Heck, your CRM only tells you where the lead came in from, not where it may have originated. So, companies and products are popping up to help solve that problem.
But Dan said something in that quote that stands out to me, and I consider it a large disconnect: “I have a little more insight into what helps sell cars.” From everything I have read (by folks in our industry) marketing attribution focuses on marketing sources, first touch to last touch in the funnel, until they reach the dealership. To me that doesn’t provide any insight on what sells the car. Marketing attribution tells me what messages/product and which channels provide the most INTEREST. While I know this will be contested by some of my peers, prospective customers walking in the doors of your dealership haven’t bought anything… yet.
It doesn’t measure everything
No I don’t believe it does, if you are of the belief that marketing attribution is covering all the bases from the start of their research through to purchase. Let me make my case.
We all know shoppers are spending serious amounts of time doing their research online, but did you know how many show up at the dealership without ever contacting the dealer through a lead form, phone call, or chat? So, if marketing attribution is based on measuring actions or events, you may only be looking at clicks and ad impressions. That’s not really closing the loop to a sale.
Fifty-four percent of shoppers will show up at the dealership without any contact prior to their arrival (Google ThinkDealer stats 2017).
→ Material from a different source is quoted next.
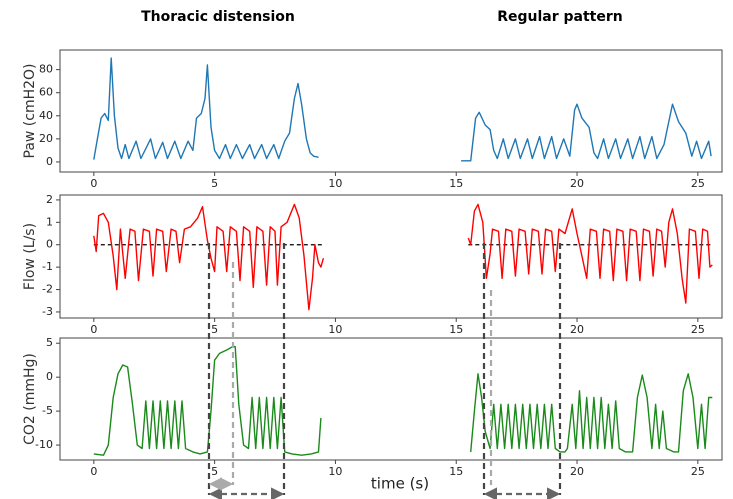 The image size is (733, 499). Describe the element at coordinates (30, 399) in the screenshot. I see `y-axis-label: CO2 (mmHg)` at that location.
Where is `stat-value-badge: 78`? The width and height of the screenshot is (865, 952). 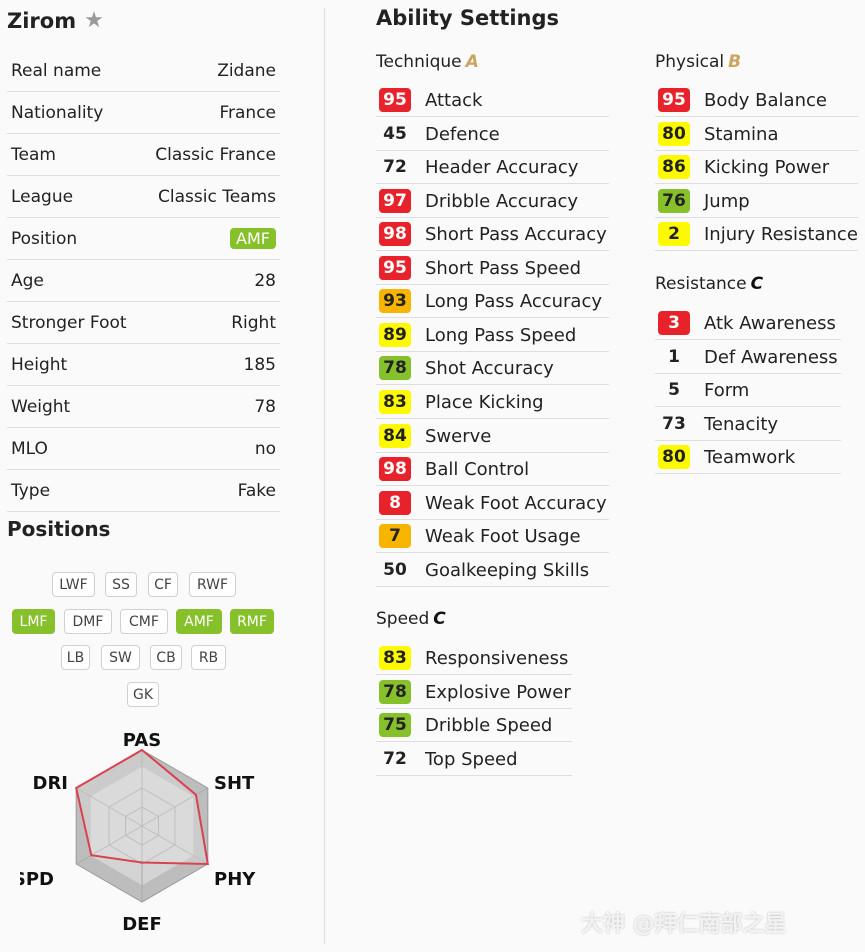
stat-value-badge: 78 is located at coordinates (395, 368).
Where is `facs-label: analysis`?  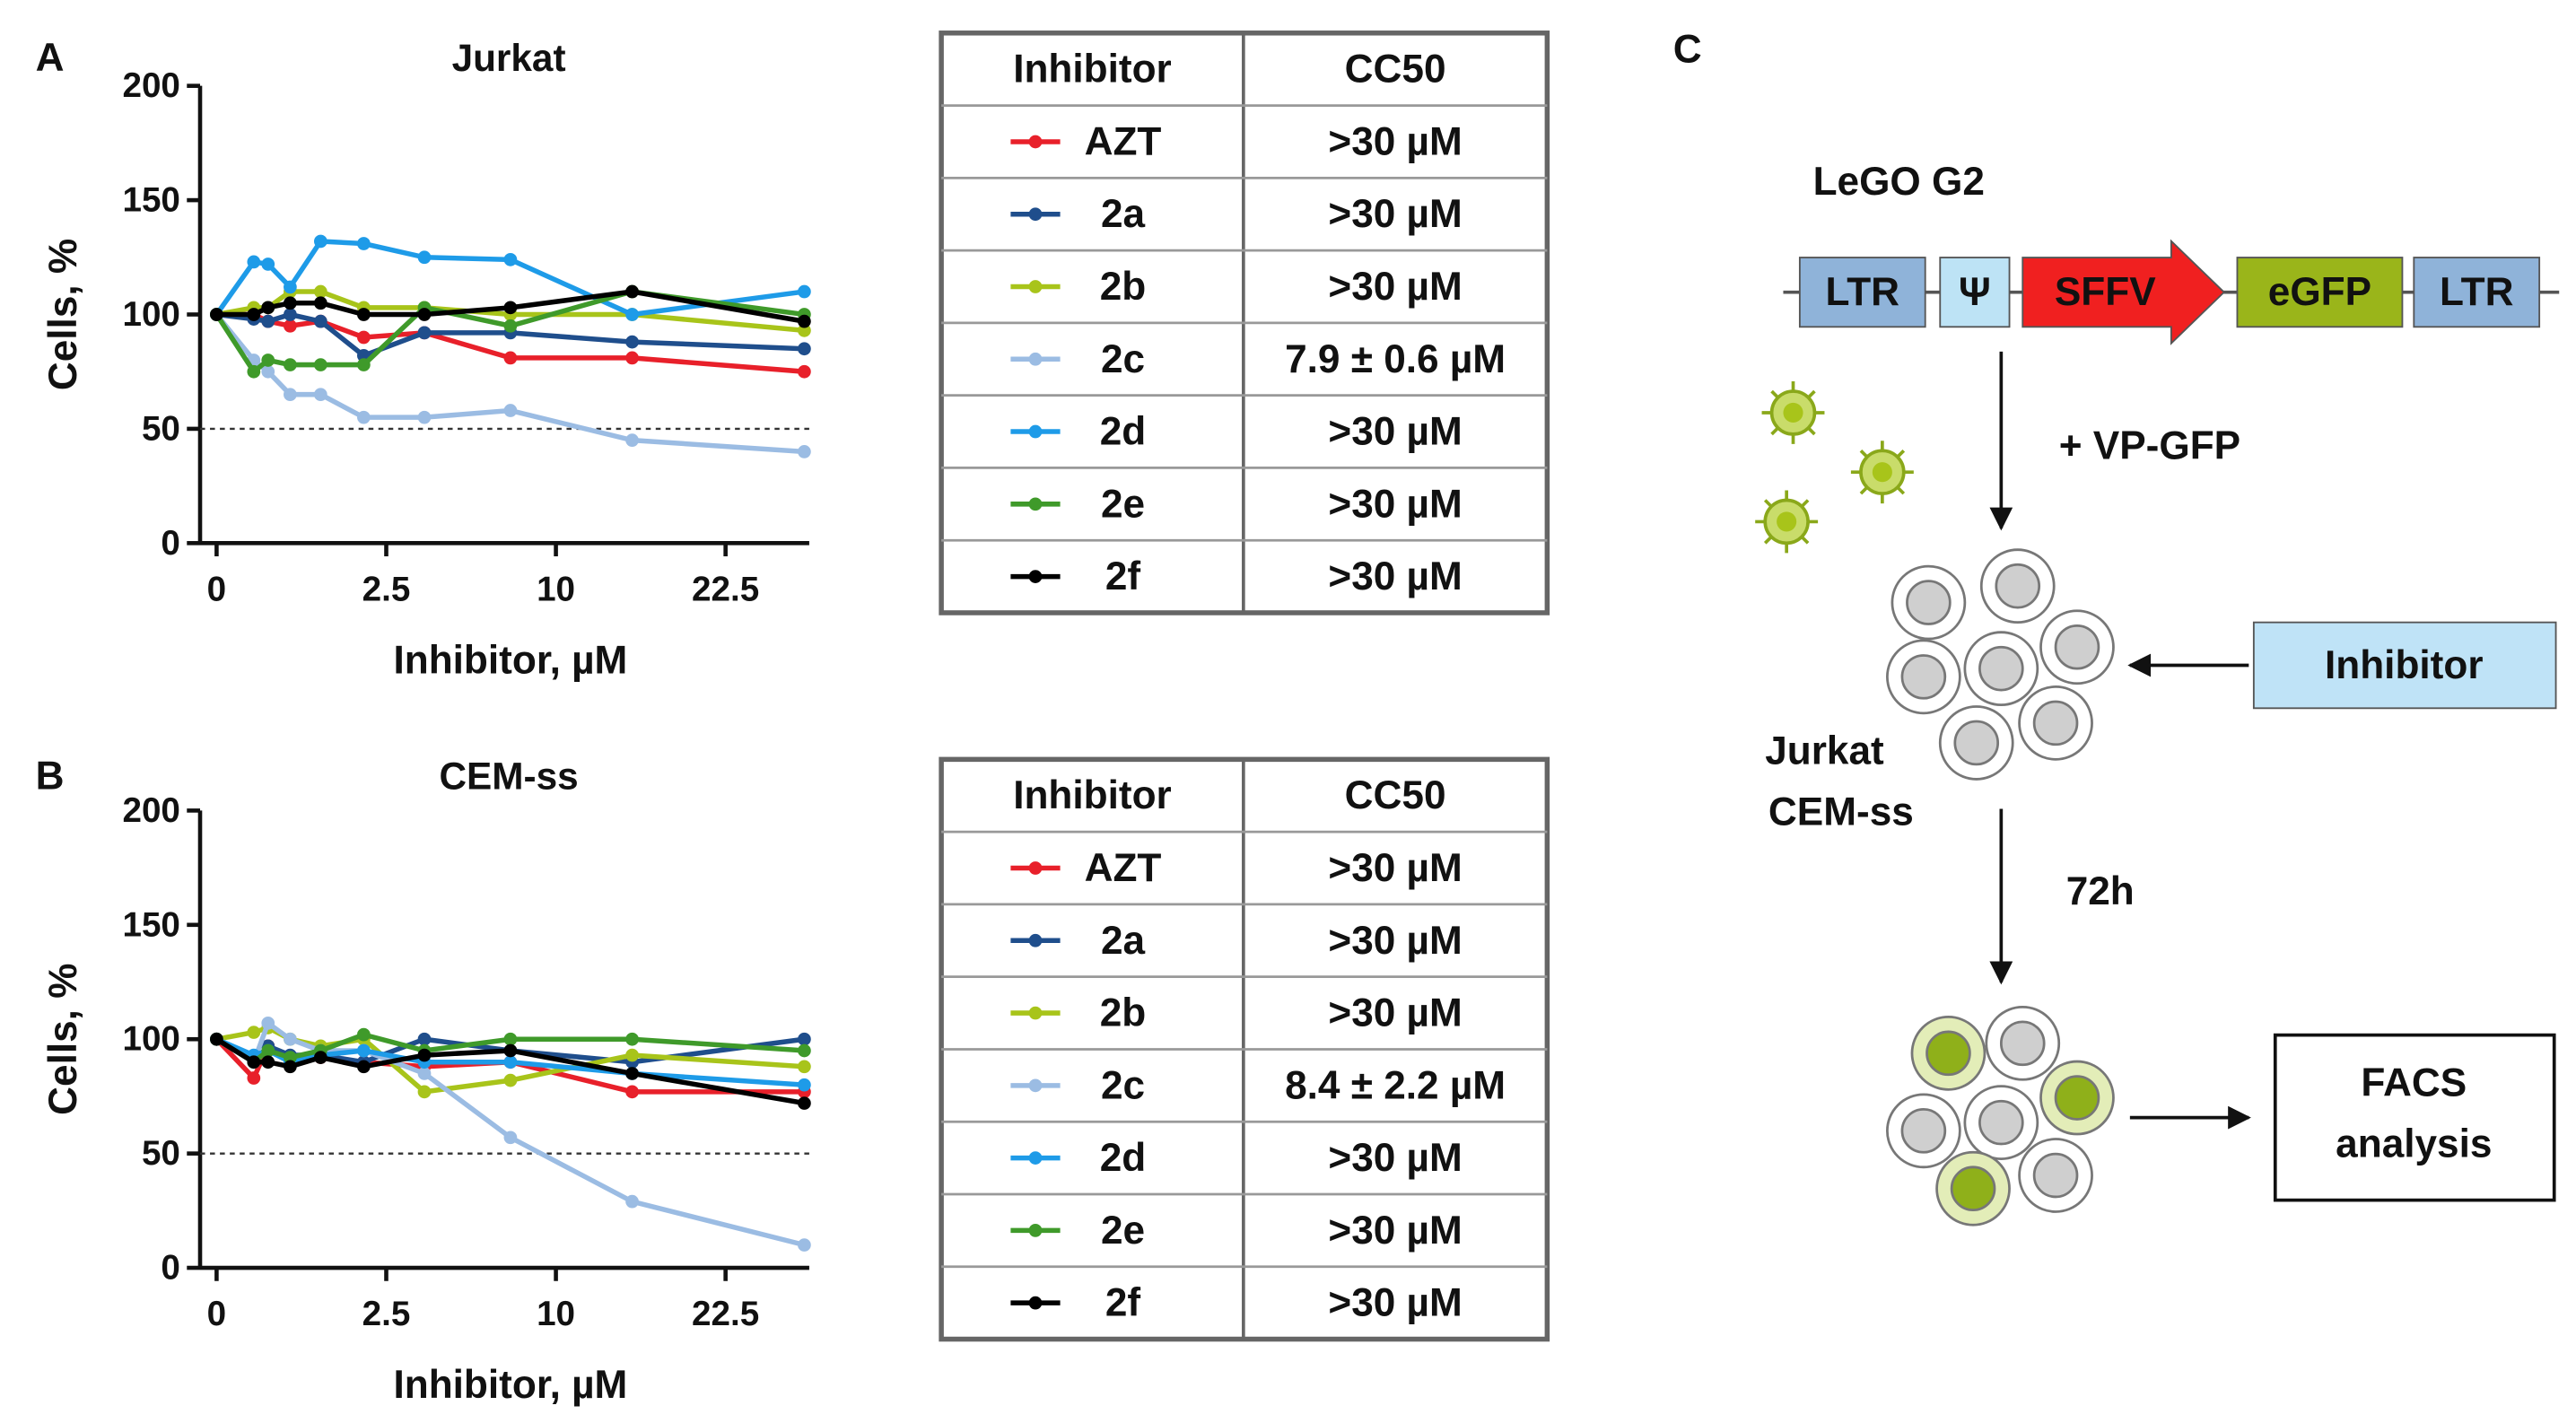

So, attribution reporting can be very important when assessing your advertising dollar investments, but are you missing a key ingredient to the overall success of the dealership? Will attribution, like big data, distract you from what’s happening on the showroom floor with those shoppers? Will attribution really matter if you’re not tracking 100 percent of your showroom traffic? How many people really walked in today (walk-ins, appointments, be-backs)? How many manager intros are happening? Are those intros increasing the number of test drives? How many deals got written up? What’s the REAL closing ratio as it pertains to showroom traffic?
If we know that more than half of our traffic is just showing up unannounced, what accountability do we have in place to track it, to ensure every customer is being greeted by a sales professional, introduced by a manager, given a test drive, received a proposal, and logged properly in the CRM?
Ask the right questions
The way I see it is if you are not looking at what’s happening with shoppers when they arrive at your dealership then everything else is irrelevant. The questions you should be asking need to focus on the sales process, customer experience, and most importantly accountability.
We are spending too much time analyzing one cog (marketing spend/ performance) in a larger machine. Marketers are creating problems that they’ll solve for you, on your budget. The most important part of your marketing strategy is the moment they walk through the door of your dealership, not how they got there because, again, they haven’t bought anything… yet.
If your customer experience isn’t wired tight, the sales process isn’t championed by management and your sales floor stinks of “every salesperson for themselves,” then every dollar spent and every click tracked means nothing. You’re burning through money and opportunities.
Work on building the best in-store experience before worrying how the customers arrived online or otherwise. The “loop of attribution” won’t close until your sales floor does.